Single-shot non-Gaussian Measurements for Optical Phase Estimation
M. T. DiMario, F. E. Becerra

TL;DR
This paper introduces and experimentally demonstrates optimized single-shot measurement strategies for optical phase estimation that outperform traditional heterodyne detection and approach the quantum Cramer-Rao bound, enhancing sensitivity in quantum metrology.
Contribution
The authors develop and validate real-time adaptive measurement techniques for single-shot phase estimation of coherent states, surpassing the heterodyne limit without efficiency correction.
Findings
Surpasses heterodyne measurement sensitivity over a range of powers
Approaches the Cramer-Rao lower bound for phase estimation
Most sensitive single-shot phase measurement demonstrated to date
Abstract
Estimation of the properties of a physical system with minimal uncertainty is a central task in quantum metrology.
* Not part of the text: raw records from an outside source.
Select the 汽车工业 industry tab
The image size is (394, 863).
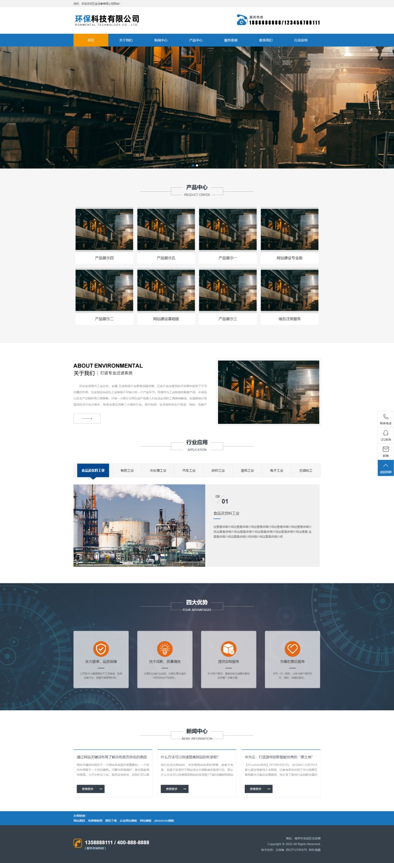[x=189, y=470]
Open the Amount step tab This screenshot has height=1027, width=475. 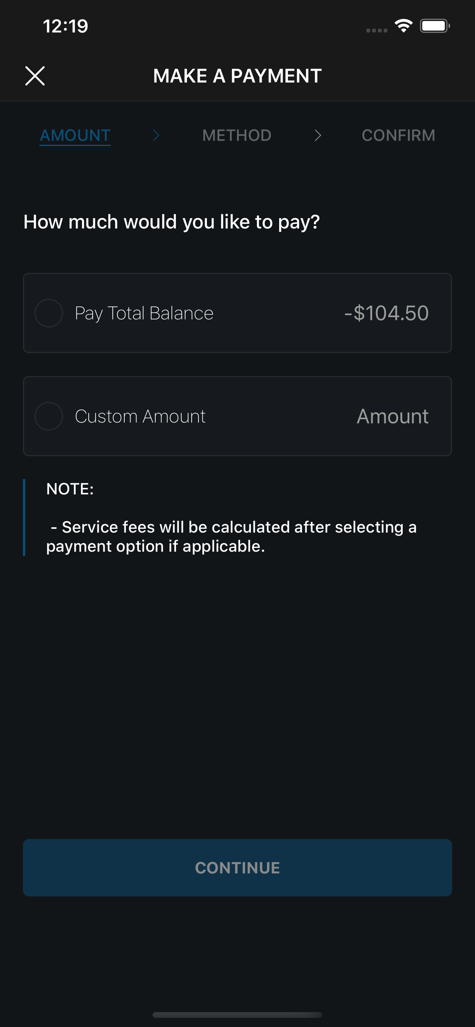click(x=75, y=136)

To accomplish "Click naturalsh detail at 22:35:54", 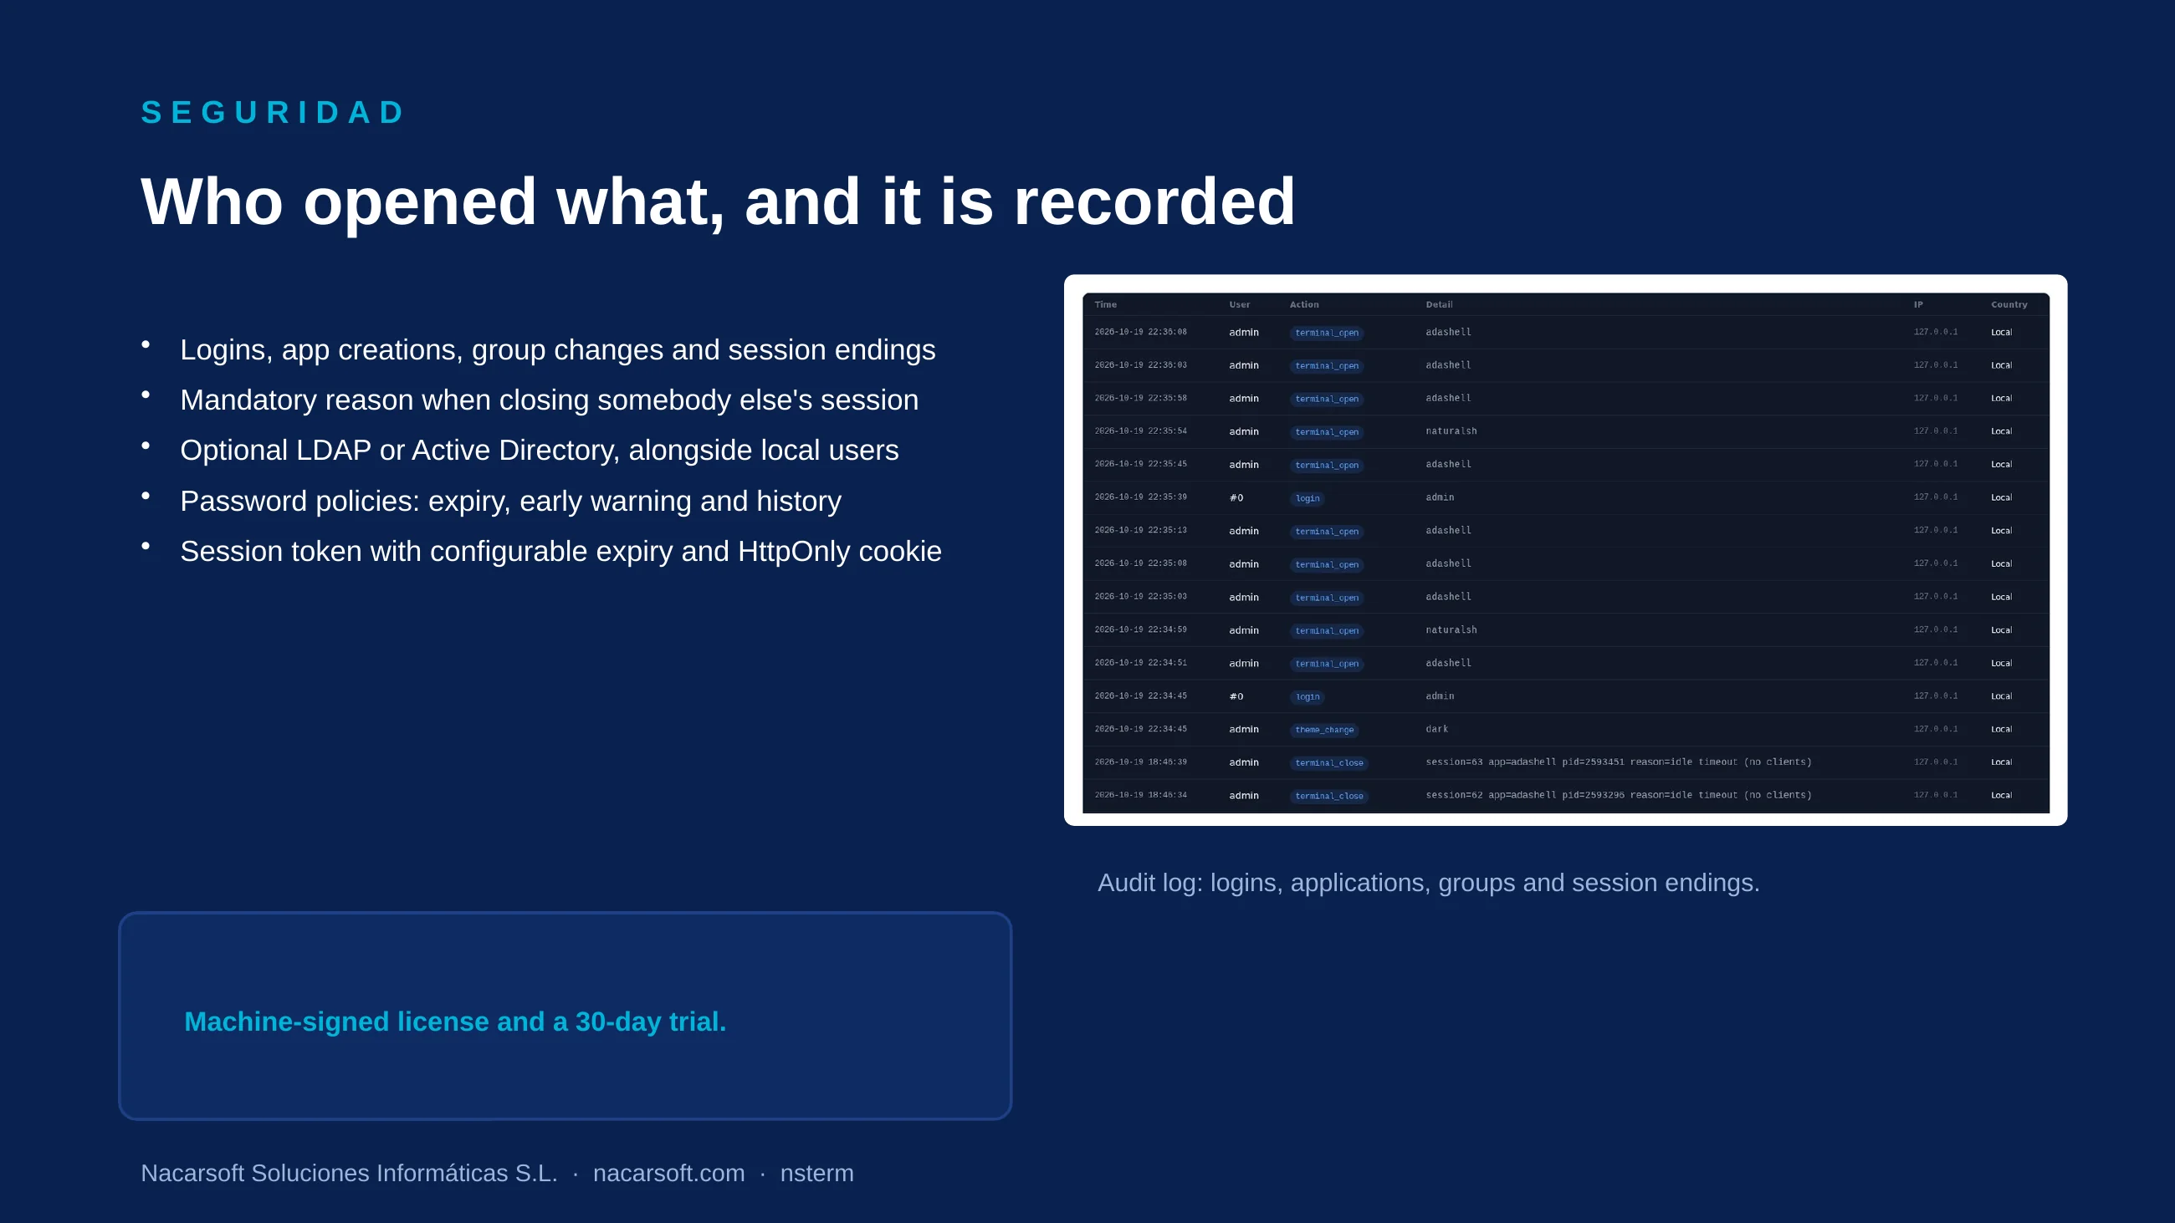I will (1451, 431).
Optical phase estimation is at the center of many metrological tasks where the value of a physical parameter is mapped to the phase of an electromagnetic field, and single-shot measurements of this phase are necessary. While there are measurements able to estimate the phase of light in a single shot with small uncertainties, demonstrations of near-optimal single-shot measurements for an unknown phase of a coherent state remain elusive. Here, we propose and demonstrate strategies for single-shot measurements for ab initio phase estimation of coherent states that surpass the sensitivity limit of heterodyne measurement and approach the Cramer-Rao lower bound for coherent states. These single-shot estimation strategies are based on real-time optimization of coherent…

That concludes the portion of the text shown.